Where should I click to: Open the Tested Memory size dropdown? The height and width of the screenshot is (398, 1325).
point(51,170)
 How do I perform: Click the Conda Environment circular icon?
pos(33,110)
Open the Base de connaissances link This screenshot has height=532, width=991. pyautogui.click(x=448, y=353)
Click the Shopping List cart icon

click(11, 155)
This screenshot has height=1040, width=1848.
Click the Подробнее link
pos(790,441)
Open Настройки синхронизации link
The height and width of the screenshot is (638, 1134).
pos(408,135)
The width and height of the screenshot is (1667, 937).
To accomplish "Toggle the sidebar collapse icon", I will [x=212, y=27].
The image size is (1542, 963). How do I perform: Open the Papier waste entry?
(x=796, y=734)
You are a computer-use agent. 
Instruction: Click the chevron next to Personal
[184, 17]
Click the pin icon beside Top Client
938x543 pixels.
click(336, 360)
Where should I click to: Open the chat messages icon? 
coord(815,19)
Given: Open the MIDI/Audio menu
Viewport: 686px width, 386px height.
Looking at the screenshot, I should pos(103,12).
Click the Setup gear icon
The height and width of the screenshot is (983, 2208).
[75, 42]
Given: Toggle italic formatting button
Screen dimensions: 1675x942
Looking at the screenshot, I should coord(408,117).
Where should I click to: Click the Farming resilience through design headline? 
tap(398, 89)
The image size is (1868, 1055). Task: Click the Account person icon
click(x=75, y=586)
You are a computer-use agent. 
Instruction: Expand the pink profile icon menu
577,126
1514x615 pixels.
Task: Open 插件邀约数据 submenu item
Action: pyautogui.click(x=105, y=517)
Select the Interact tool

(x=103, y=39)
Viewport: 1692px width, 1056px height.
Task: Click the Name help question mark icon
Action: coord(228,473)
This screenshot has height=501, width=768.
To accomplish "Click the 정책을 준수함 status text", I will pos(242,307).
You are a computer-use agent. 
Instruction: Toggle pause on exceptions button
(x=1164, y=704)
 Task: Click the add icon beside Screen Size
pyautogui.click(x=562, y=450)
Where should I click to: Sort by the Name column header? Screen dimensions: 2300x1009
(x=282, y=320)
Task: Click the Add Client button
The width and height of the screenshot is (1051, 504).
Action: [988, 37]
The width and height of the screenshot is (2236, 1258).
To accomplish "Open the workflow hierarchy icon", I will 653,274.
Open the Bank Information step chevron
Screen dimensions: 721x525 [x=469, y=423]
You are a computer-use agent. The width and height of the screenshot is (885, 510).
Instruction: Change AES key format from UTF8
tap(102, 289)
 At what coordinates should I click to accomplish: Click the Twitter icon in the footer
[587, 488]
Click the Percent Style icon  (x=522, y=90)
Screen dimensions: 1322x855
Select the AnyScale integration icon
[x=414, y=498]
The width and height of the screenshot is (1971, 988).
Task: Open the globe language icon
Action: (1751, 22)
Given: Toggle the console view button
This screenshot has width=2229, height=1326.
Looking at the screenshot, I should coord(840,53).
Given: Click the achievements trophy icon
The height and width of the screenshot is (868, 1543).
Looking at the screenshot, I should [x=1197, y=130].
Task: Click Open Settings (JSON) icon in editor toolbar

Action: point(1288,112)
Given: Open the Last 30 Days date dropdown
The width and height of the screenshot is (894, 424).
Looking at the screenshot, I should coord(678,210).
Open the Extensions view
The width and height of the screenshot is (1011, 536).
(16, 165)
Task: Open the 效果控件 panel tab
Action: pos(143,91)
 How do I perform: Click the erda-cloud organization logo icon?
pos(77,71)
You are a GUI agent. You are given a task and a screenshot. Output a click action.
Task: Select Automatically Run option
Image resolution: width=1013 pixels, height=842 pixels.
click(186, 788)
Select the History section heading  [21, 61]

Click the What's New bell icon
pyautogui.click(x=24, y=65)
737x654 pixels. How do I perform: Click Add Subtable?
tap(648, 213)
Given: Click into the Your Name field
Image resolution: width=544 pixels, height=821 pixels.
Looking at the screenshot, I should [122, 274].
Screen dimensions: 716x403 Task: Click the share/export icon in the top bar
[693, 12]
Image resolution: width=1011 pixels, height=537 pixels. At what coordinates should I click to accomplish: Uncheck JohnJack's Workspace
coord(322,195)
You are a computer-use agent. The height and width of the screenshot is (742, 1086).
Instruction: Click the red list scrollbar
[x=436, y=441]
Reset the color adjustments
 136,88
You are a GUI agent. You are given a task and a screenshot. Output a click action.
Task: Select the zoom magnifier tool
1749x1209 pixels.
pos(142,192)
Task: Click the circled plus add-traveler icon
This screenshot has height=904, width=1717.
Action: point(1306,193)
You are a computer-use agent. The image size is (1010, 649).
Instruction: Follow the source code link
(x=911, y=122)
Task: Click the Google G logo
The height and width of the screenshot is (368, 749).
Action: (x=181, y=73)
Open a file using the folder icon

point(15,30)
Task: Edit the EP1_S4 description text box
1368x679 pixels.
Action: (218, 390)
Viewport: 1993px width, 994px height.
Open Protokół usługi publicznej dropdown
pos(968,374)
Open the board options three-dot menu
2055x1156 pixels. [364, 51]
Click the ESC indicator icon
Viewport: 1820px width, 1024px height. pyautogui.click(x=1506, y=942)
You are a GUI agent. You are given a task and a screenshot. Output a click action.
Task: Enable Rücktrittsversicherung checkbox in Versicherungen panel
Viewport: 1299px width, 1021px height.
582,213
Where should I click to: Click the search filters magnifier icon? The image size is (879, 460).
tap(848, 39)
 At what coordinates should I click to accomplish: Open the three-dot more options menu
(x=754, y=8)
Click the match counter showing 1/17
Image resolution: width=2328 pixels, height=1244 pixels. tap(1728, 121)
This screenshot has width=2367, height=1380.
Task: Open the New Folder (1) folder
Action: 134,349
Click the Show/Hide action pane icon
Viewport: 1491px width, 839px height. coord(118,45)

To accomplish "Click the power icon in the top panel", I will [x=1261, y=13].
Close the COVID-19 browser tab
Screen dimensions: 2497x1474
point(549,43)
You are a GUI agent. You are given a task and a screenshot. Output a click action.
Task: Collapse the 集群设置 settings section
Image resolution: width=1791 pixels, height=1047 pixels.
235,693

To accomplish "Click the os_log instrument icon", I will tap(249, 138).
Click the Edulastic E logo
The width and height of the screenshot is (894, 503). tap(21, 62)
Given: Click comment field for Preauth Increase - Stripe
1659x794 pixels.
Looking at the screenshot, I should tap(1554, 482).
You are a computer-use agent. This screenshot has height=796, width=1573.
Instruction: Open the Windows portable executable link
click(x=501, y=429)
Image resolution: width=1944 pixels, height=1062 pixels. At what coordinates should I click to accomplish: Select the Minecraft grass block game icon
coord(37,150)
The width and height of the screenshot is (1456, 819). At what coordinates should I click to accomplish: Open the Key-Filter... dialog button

- Exercise goal -
Each entry must be reproduced exactly, with nothing added or dropped.

- Task result -
Where should I click to: Open the Tested Memory size dropdown? The height and width of the screenshot is (398, 1325).
point(51,170)
 How do I perform: Click the Conda Environment circular icon?
pos(33,110)
Open the Base de connaissances link This screenshot has height=532, width=991. pyautogui.click(x=448, y=353)
Click the Shopping List cart icon

click(11, 155)
This screenshot has height=1040, width=1848.
Click the Подробнее link
pos(790,441)
Open Настройки синхронизации link
The height and width of the screenshot is (638, 1134).
pos(408,135)
The width and height of the screenshot is (1667, 937).
To accomplish "Toggle the sidebar collapse icon", I will [x=212, y=27].
The image size is (1542, 963). How do I perform: Open the Papier waste entry?
(x=796, y=734)
You are a computer-use agent. 
Instruction: Click the chevron next to Personal
[184, 17]
Click the pin icon beside Top Client
938x543 pixels.
click(336, 360)
Where should I click to: Open the chat messages icon? 
coord(815,19)
Given: Open the MIDI/Audio menu
Viewport: 686px width, 386px height.
Looking at the screenshot, I should pos(103,12).
Click the Setup gear icon
The height and width of the screenshot is (983, 2208).
[75, 42]
Given: Toggle italic formatting button
Screen dimensions: 1675x942
Looking at the screenshot, I should coord(408,117).
Where should I click to: Click the Farming resilience through design headline? 
tap(398, 89)
The image size is (1868, 1055). Task: Click the Account person icon
click(x=75, y=586)
You are a computer-use agent. 
Instruction: Expand the pink profile icon menu
577,126
1514x615 pixels.
Task: Open 插件邀约数据 submenu item
Action: pyautogui.click(x=105, y=517)
Select the Interact tool

(x=103, y=39)
Viewport: 1692px width, 1056px height.
Task: Click the Name help question mark icon
Action: coord(228,473)
This screenshot has height=501, width=768.
To accomplish "Click the 정책을 준수함 status text", I will pos(242,307).
You are a computer-use agent. 
Instruction: Toggle pause on exceptions button
(x=1164, y=704)
 Task: Click the add icon beside Screen Size
pyautogui.click(x=562, y=450)
Where should I click to: Sort by the Name column header? Screen dimensions: 2300x1009
(x=282, y=320)
Task: Click the Add Client button
The width and height of the screenshot is (1051, 504).
Action: [988, 37]
The width and height of the screenshot is (2236, 1258).
To accomplish "Open the workflow hierarchy icon", I will 653,274.
Open the Bank Information step chevron
Screen dimensions: 721x525 [x=469, y=423]
You are a computer-use agent. The width and height of the screenshot is (885, 510).
Instruction: Change AES key format from UTF8
tap(102, 289)
 At what coordinates should I click to accomplish: Click the Twitter icon in the footer
[587, 488]
Click the Percent Style icon  (x=522, y=90)
Screen dimensions: 1322x855
Select the AnyScale integration icon
[x=414, y=498]
The width and height of the screenshot is (1971, 988).
Task: Open the globe language icon
Action: (1751, 22)
Given: Toggle the console view button
This screenshot has width=2229, height=1326.
Looking at the screenshot, I should coord(840,53).
Given: Click the achievements trophy icon
The height and width of the screenshot is (868, 1543).
Looking at the screenshot, I should [x=1197, y=130].
Task: Click Open Settings (JSON) icon in editor toolbar

Action: point(1288,112)
Given: Open the Last 30 Days date dropdown
The width and height of the screenshot is (894, 424).
Looking at the screenshot, I should coord(678,210).
Open the Extensions view
The width and height of the screenshot is (1011, 536).
(16, 165)
Task: Open the 效果控件 panel tab
Action: pos(143,91)
 How do I perform: Click the erda-cloud organization logo icon?
pos(77,71)
You are a GUI agent. You are given a task and a screenshot. Output a click action.
Task: Select Automatically Run option
Image resolution: width=1013 pixels, height=842 pixels.
click(186, 788)
Select the History section heading  [21, 61]

Click the What's New bell icon
pyautogui.click(x=24, y=65)
737x654 pixels. How do I perform: Click Add Subtable?
tap(648, 213)
Given: Click into the Your Name field
Image resolution: width=544 pixels, height=821 pixels.
Looking at the screenshot, I should [122, 274].
Screen dimensions: 716x403 Task: Click the share/export icon in the top bar
[693, 12]
Image resolution: width=1011 pixels, height=537 pixels. At what coordinates should I click to accomplish: Uncheck JohnJack's Workspace
coord(322,195)
You are a computer-use agent. The height and width of the screenshot is (742, 1086).
Instruction: Click the red list scrollbar
[x=436, y=441]
Reset the color adjustments
 136,88
You are a GUI agent. You are given a task and a screenshot. Output a click action.
Task: Select the zoom magnifier tool
1749x1209 pixels.
pos(142,192)
Task: Click the circled plus add-traveler icon
This screenshot has height=904, width=1717.
Action: point(1306,193)
You are a computer-use agent. The image size is (1010, 649).
Instruction: Follow the source code link
(x=911, y=122)
Task: Click the Google G logo
The height and width of the screenshot is (368, 749).
Action: (x=181, y=73)
Open a file using the folder icon

point(15,30)
Task: Edit the EP1_S4 description text box
1368x679 pixels.
Action: (218, 390)
Viewport: 1993px width, 994px height.
Open Protokół usługi publicznej dropdown
pos(968,374)
Open the board options three-dot menu
2055x1156 pixels. [364, 51]
Click the ESC indicator icon
Viewport: 1820px width, 1024px height. pyautogui.click(x=1506, y=942)
You are a GUI agent. You are given a task and a screenshot. Output a click action.
Task: Enable Rücktrittsversicherung checkbox in Versicherungen panel
Viewport: 1299px width, 1021px height.
582,213
Where should I click to: Click the search filters magnifier icon? The image size is (879, 460).
tap(848, 39)
 At what coordinates should I click to accomplish: Open the three-dot more options menu
(x=754, y=8)
Click the match counter showing 1/17
Image resolution: width=2328 pixels, height=1244 pixels. tap(1728, 121)
This screenshot has width=2367, height=1380.
Task: Open the New Folder (1) folder
Action: 134,349
Click the Show/Hide action pane icon
Viewport: 1491px width, 839px height. coord(118,45)

To accomplish "Click the power icon in the top panel", I will [x=1261, y=13].
Close the COVID-19 browser tab
Screen dimensions: 2497x1474
point(549,43)
You are a GUI agent. You are given a task and a screenshot. Output a click action.
Task: Collapse the 集群设置 settings section
Image resolution: width=1791 pixels, height=1047 pixels.
235,693

To accomplish "Click the os_log instrument icon", I will tap(249, 138).
Click the Edulastic E logo
The width and height of the screenshot is (894, 503). tap(21, 62)
Given: Click comment field for Preauth Increase - Stripe
1659x794 pixels.
Looking at the screenshot, I should tap(1554, 482).
You are a computer-use agent. This screenshot has height=796, width=1573.
Instruction: Open the Windows portable executable link
click(x=501, y=429)
Image resolution: width=1944 pixels, height=1062 pixels. At what coordinates should I click to accomplish: Select the Minecraft grass block game icon
coord(37,150)
The width and height of the screenshot is (1456, 819). At what coordinates should I click to accomplish: Open the Key-Filter... dialog button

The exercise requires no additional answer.